The speech was significantly "policy light." The policy holes and negative spaces in the prime time address were unmistakable. He relied heavily on Shakespearean theatrics and Lincolnian flourishes but was anemic on specifics. For example, the President failed to discuss, however elliptically, drones in Pakistan. Granted, it is an intelligence issue, a bloody business, and a sensitive point -- but it is a major component of our AfPak strategy, was a part of the final Presidential debate in 2008 and has been widely reported upon above the fold. The President should have brought it up in his major address to the nation. I, for one, was expecting it.

There was also no mention of the legal institutions of Pakistan society -- the bedrock of stability of that nuclear power -- which need serious strengthening. Buttressing the legal institutions in Pakistan society is nearly as important to the country's development as engaging their ISI, where we shovel billions blindly. Most significant in its absence was the lack of hard endings in the timeline the President put forth last night. Also, methinks the President doth protest the Vietnam comparison too much.

How in-depth policy-wise can a President get in a prime time address? Probably not too detailed, to be sure. This was essentially the same time period real estate as Two and a Half Men. But a game-changer the calibre of Obama might have given us the benefit of the doubt. Though big on objectives, little was said for instance on the training of the Afghan army, a key element of any strategy and our exit. The President regarded the speech as motivational instead of giving us the straight talk with the full gravity of his office, like the conversations that many of us had regardless at the Thanksgiving table.

The President clearly suffered from expectations more mountainous than those in eastern and northern Afghanistan. While we do not agree with Cheney's filthy charge of "dithering," it seems there was too great an interval of time taken to come up with this unremarkable -- though quite probably necessary -- solution to Afghanistan. If it sounds as if we are being to critical to the President, a man we have only the highest respect for, it is because we hold him in too high a regard to whitewash his missteps. The Chattering Class -- as represented on the Charlie Rose show last night -- found the speech to be lacking. Progressives oppose the escalation; neocons are happy but oppose the timetable; paleocons, like Progressives, want a pullout. Rachel Maddow and David Brooks, who occupy differing ends of the American political spectrum, were particularly critical. "It strikes me as a very interesting emotional way to go into it," said Brooks, the President's amateur psychologist. His diagnosis was no doubt more bullish than Charles Krauthammer, professional psychologist, amateur political observer (Averted Gaze).
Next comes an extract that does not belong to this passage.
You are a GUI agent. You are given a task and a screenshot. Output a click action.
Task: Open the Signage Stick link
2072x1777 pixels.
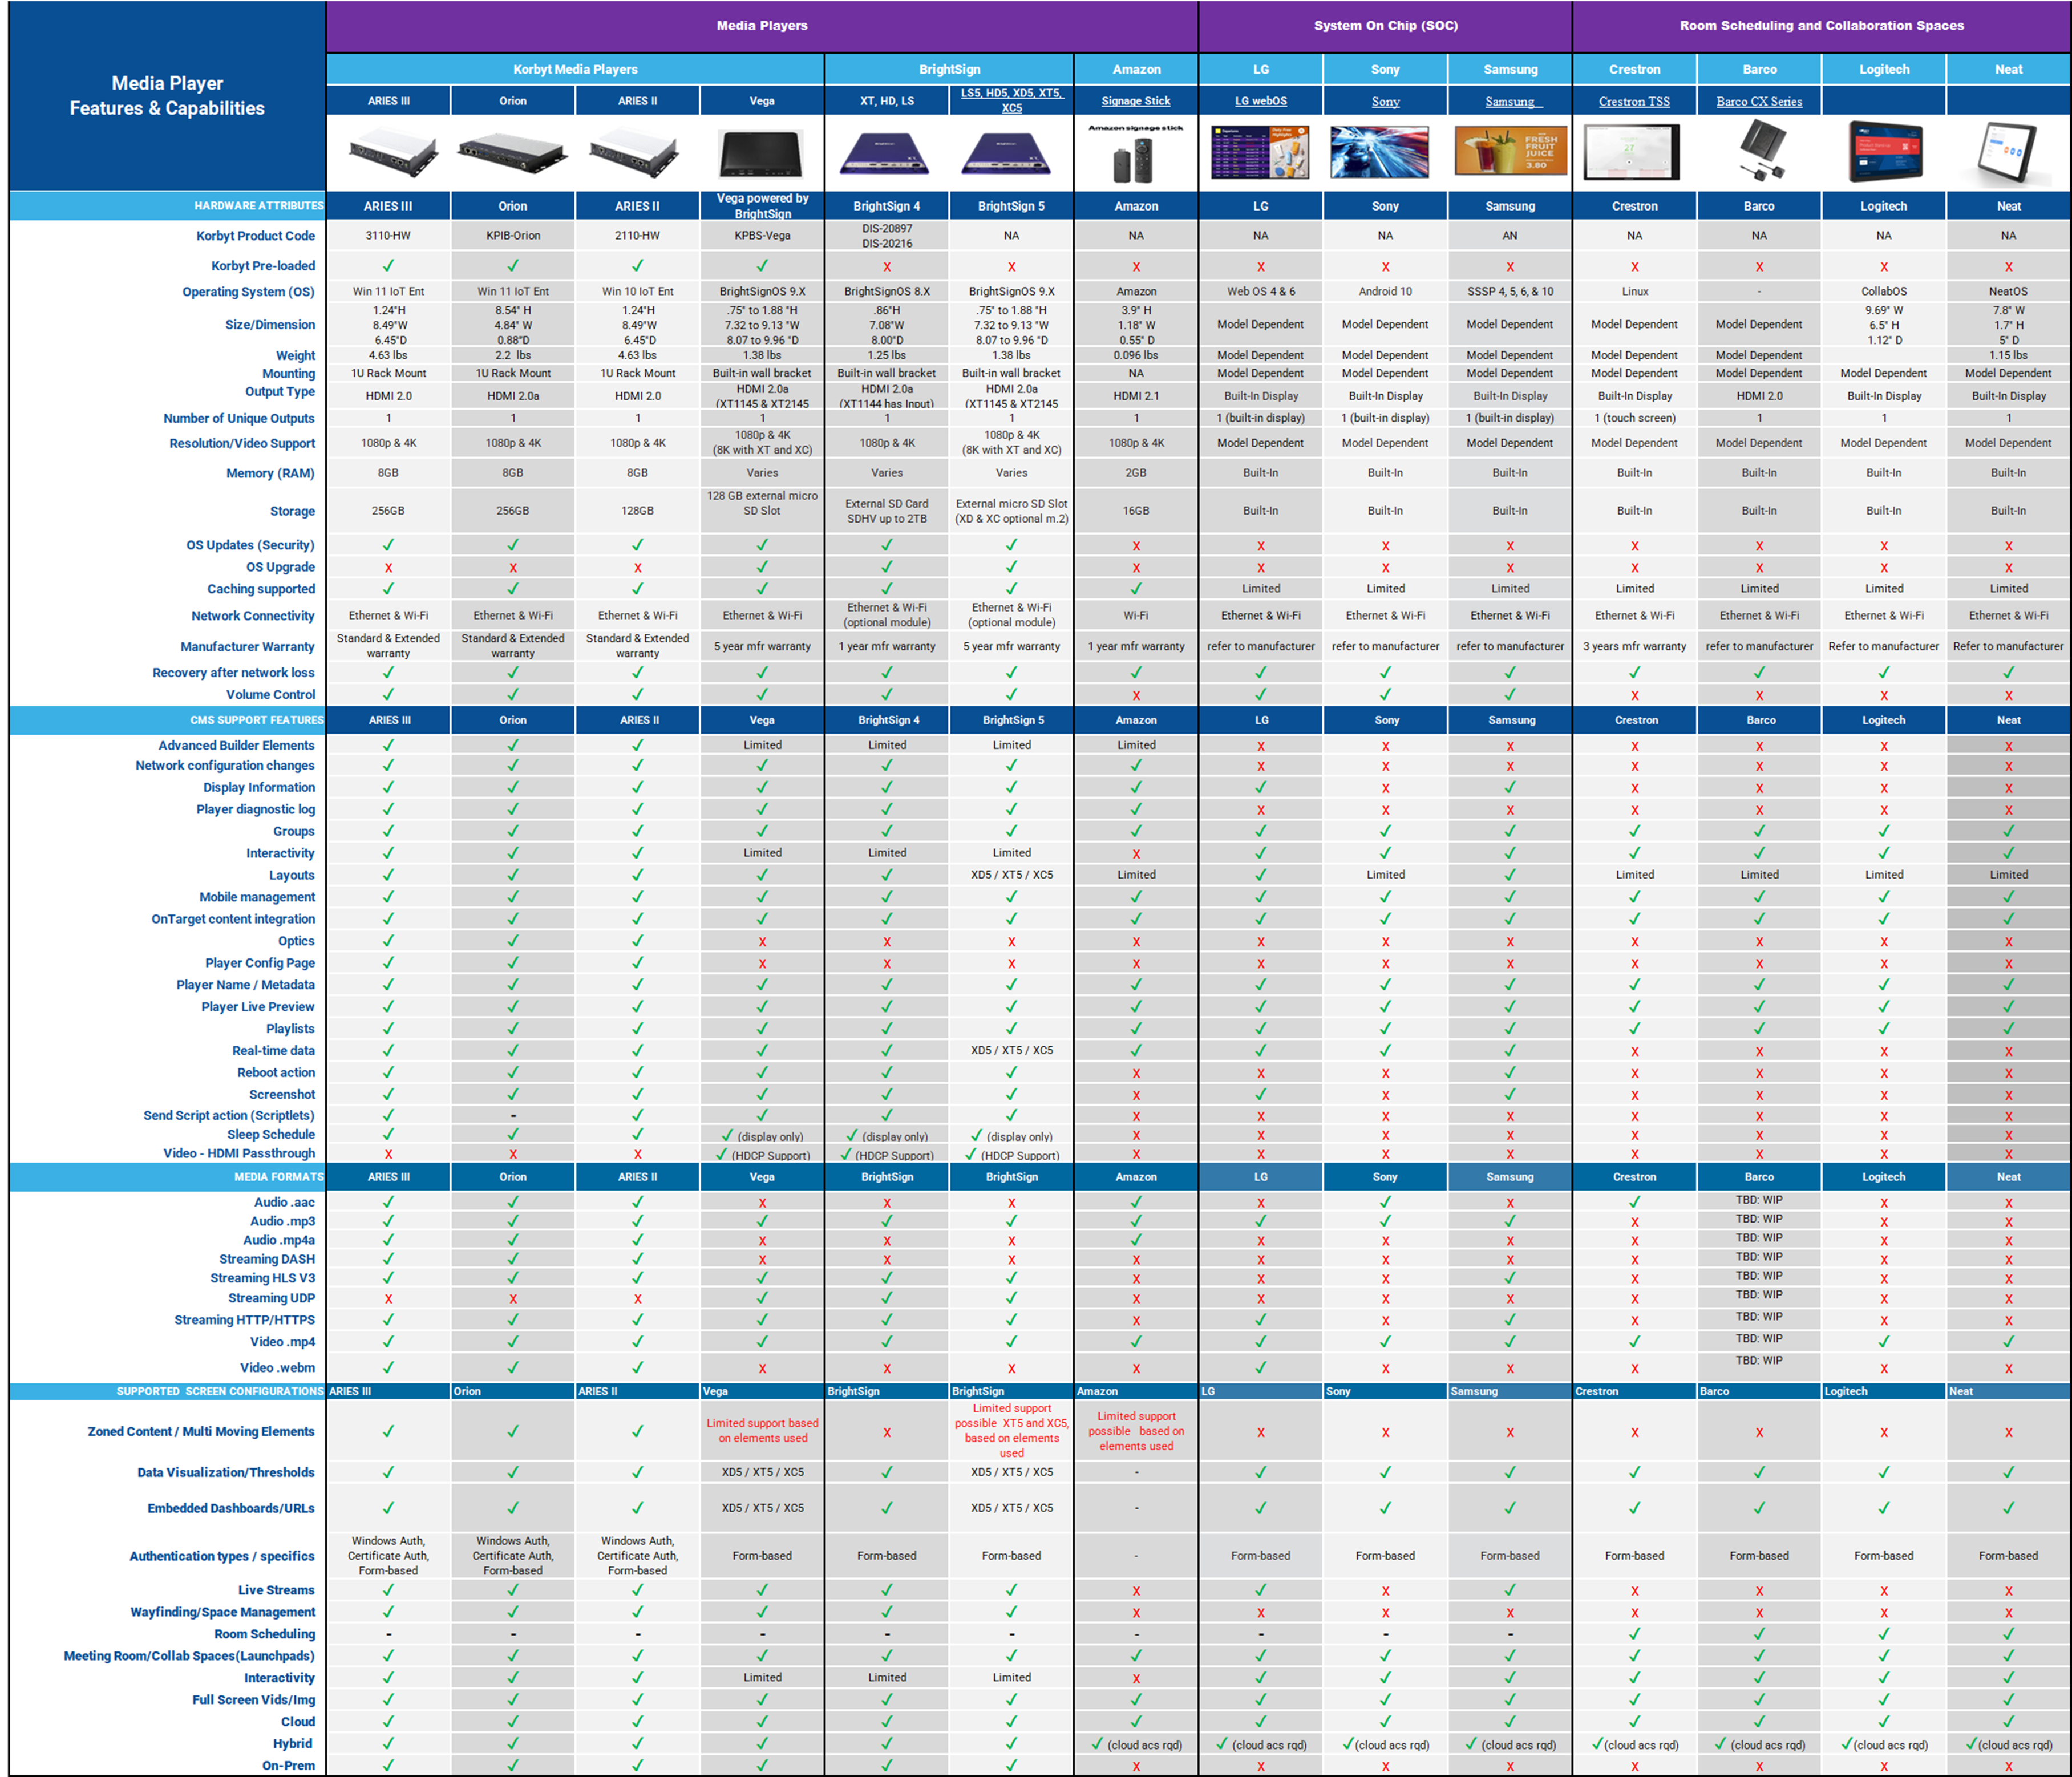click(1135, 101)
It was an historic moment for President Obama. The speech probably expressed the ultimate limits of speechifying. Man and woman cannot live by lofty rhetoric alone. It is now time, particularly in the midst of this economic crisis where families are struggling that they haven't had to for generations, for straight talk about uncomfortable and complicated things. While the speechifying worked perfectly on the campaign trail, it now leaves this observer hungry, wondering, "Where's the beef?"